I've found this to be about the polar opposite of reality. Look at operating systems, the free ones are best, the paid ones are worst - not that Windows is "bad", it's just not up to par with paid options, all OSes are pretty decent today, but when the free ones do the best.... Look at networking hardware, the highest cost is Cisco which is often the worst vendor, and the cheapest reasonable ones are often the best. The higher performance processors aren't the most expensive. And on, and on.
I'd say it's more often inverted... you get the opposite of what you pay for.
There's always going to be exceptions to any rule.
We work with ISPs that deploy Catalyst switches into our client sites. There's one site where the WiFi ISP connection piggybacks off of another ISP's system. The other ISP has an ancient Catalyst that keeps locking up every once in a while. That's one example of an issue with a Cisco product yet it can't be faulted as the switch is probably way more than ten years old.
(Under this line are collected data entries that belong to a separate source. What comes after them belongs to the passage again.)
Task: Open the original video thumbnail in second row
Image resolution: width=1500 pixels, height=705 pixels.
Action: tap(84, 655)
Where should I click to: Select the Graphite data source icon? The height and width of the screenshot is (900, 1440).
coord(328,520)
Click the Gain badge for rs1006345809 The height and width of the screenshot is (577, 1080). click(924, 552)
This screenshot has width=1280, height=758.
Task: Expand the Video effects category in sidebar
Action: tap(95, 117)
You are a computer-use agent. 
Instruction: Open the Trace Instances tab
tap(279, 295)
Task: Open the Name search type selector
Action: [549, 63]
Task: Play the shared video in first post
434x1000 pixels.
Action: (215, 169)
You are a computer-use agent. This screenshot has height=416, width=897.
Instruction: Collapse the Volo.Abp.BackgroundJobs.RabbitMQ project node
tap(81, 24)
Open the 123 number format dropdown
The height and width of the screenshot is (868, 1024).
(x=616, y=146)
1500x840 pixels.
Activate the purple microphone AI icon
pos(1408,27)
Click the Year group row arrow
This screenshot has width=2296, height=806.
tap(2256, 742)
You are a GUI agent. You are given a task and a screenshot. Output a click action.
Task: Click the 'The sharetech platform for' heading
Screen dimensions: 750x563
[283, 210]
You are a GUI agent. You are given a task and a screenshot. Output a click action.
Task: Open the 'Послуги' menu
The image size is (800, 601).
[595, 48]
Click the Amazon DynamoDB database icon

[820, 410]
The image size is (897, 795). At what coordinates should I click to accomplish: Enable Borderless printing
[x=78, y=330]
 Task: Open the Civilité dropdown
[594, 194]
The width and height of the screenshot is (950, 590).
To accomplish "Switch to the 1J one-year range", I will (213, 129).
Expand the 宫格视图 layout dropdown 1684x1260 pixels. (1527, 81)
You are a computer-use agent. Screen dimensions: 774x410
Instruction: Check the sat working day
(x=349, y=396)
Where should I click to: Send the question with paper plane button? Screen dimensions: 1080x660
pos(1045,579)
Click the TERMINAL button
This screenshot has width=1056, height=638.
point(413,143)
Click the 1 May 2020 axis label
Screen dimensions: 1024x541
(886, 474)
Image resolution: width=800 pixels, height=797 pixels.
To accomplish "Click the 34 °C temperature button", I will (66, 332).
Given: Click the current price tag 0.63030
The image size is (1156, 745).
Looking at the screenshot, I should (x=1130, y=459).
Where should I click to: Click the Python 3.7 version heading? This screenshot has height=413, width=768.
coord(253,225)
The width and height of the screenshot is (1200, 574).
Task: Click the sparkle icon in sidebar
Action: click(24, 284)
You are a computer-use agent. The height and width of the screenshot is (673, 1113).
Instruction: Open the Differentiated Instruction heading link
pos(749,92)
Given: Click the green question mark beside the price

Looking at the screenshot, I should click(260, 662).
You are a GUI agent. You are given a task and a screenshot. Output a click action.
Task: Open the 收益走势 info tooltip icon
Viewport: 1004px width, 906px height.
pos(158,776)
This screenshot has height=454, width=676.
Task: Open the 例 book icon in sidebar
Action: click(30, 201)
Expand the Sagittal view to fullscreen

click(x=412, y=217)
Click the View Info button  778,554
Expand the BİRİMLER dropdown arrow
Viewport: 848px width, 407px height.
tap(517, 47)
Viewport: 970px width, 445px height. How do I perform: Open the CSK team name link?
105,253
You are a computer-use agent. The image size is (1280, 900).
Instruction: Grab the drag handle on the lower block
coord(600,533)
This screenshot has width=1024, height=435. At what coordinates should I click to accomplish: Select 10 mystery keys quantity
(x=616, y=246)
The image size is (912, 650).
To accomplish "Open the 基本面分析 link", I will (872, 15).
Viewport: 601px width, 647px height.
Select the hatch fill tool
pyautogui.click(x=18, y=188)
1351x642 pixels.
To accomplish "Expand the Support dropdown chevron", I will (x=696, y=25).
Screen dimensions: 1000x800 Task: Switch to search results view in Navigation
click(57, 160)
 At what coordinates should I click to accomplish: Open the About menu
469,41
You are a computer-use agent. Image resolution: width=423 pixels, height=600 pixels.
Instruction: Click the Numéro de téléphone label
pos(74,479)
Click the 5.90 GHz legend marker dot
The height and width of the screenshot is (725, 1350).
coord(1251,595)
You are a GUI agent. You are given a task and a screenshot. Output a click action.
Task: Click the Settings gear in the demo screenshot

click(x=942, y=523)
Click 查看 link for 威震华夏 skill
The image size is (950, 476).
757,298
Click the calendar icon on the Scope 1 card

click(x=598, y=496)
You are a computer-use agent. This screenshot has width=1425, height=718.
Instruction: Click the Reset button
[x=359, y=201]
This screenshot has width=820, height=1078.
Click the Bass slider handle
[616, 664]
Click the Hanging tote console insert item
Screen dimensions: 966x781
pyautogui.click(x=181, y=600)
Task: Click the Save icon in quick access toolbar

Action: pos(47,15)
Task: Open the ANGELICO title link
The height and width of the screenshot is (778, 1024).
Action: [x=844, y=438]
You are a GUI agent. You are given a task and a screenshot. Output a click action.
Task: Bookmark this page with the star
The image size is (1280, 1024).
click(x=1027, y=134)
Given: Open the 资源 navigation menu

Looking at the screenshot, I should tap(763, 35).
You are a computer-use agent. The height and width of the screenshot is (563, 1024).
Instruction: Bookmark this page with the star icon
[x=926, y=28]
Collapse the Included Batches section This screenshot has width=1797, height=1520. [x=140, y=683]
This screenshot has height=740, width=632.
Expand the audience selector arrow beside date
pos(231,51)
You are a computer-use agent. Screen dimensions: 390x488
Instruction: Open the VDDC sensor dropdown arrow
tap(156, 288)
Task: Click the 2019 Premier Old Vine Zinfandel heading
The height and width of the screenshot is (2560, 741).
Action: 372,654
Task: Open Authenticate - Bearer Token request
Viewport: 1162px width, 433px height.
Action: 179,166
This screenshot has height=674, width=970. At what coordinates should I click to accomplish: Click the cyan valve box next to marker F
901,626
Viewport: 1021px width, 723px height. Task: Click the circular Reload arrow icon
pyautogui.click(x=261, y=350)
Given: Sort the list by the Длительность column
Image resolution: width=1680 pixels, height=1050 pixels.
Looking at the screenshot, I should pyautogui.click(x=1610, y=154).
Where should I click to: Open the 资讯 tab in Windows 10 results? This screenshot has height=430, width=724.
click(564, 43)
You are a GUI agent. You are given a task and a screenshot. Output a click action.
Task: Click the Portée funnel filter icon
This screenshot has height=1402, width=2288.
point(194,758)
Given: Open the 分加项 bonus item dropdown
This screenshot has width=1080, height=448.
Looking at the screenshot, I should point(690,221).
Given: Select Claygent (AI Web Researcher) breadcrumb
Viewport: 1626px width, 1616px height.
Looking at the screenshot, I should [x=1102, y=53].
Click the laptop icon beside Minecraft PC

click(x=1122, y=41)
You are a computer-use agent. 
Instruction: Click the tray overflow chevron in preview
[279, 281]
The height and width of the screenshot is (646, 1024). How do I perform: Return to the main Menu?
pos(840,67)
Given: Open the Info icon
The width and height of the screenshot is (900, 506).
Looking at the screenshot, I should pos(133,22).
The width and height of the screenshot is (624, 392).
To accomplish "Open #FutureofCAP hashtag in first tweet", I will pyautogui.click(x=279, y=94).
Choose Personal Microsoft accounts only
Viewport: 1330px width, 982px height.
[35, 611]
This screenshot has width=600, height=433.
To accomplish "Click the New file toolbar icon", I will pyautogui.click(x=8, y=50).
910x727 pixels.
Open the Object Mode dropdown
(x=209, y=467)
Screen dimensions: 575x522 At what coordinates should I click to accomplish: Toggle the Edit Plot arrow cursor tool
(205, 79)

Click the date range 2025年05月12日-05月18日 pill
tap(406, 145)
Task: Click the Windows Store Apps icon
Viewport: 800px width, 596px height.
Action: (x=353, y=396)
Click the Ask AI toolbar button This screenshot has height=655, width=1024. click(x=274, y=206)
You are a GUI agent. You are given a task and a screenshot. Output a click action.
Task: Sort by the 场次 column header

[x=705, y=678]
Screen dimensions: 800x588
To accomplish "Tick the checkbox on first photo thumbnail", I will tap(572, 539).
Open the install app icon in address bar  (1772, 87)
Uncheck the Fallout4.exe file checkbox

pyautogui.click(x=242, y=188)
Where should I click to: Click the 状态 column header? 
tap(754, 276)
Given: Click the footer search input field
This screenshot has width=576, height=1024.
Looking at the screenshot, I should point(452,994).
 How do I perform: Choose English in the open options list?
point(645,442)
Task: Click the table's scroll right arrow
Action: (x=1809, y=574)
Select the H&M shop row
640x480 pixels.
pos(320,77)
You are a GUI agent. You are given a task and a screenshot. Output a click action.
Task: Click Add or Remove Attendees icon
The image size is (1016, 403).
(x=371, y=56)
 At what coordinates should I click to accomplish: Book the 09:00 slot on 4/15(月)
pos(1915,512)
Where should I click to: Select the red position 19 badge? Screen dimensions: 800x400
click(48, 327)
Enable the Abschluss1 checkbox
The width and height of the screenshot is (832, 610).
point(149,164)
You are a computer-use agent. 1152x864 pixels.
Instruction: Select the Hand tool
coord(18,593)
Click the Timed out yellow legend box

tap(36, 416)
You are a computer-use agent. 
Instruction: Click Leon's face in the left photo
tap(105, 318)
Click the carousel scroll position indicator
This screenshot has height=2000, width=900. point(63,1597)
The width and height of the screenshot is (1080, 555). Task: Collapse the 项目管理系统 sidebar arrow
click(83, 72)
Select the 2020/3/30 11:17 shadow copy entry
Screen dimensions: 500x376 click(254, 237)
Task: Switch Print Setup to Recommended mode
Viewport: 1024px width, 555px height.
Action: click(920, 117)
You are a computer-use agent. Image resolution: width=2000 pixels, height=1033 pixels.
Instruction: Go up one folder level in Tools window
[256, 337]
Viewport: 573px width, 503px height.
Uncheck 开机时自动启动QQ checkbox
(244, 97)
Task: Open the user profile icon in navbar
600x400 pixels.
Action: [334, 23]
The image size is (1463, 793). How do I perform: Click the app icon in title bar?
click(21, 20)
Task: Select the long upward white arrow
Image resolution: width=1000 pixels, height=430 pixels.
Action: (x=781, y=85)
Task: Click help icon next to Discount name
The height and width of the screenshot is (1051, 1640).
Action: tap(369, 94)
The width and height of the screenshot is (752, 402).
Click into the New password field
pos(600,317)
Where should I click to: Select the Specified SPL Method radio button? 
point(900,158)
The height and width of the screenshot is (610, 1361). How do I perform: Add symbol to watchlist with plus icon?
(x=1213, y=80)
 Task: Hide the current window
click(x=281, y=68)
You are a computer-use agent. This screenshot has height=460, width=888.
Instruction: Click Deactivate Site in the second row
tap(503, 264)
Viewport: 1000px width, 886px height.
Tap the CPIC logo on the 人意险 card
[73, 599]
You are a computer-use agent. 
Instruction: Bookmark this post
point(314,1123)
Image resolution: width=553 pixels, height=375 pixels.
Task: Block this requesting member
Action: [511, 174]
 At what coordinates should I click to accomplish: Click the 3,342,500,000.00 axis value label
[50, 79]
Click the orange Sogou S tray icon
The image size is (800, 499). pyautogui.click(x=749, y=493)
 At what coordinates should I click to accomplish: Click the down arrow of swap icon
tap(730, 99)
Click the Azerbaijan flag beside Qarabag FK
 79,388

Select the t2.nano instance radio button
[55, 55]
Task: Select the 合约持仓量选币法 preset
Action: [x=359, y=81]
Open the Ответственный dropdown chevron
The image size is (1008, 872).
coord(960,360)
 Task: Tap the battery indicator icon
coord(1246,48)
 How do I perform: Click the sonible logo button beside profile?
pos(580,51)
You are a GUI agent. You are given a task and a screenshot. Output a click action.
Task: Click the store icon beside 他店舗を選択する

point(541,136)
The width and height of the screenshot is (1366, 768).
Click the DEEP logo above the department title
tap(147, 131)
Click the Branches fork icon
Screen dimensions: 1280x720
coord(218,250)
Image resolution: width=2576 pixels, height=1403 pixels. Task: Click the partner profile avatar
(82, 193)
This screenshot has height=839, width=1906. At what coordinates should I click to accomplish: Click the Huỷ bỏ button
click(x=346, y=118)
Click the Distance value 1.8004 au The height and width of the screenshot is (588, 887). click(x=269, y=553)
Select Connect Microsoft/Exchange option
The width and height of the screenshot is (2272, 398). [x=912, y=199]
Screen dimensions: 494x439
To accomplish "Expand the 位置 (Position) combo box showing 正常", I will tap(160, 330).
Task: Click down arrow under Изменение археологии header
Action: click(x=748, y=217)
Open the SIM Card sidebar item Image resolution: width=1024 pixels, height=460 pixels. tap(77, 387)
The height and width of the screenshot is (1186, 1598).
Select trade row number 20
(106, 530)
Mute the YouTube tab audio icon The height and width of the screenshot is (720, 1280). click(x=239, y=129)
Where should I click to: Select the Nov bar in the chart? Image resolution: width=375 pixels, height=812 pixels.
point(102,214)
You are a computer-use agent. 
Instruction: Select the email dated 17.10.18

We've got fibre and coax going into that business park so we'll be parking that ISP connection into a secondary role at some point so we've not really pursued a switch change with them yet ...
For the most part though, we rarely encounter issues with Catalyst switches.
But, to back up what is being said the last two hotels in different cities I've stayed in that are the same hotel chain using Cisco Meraki WiFi have been nothing but grief. Whether that particular chain has chosen to leave the on-premises WiFi die or the folks supporting it are not doing a great job or the product is just plain crap is left to be said.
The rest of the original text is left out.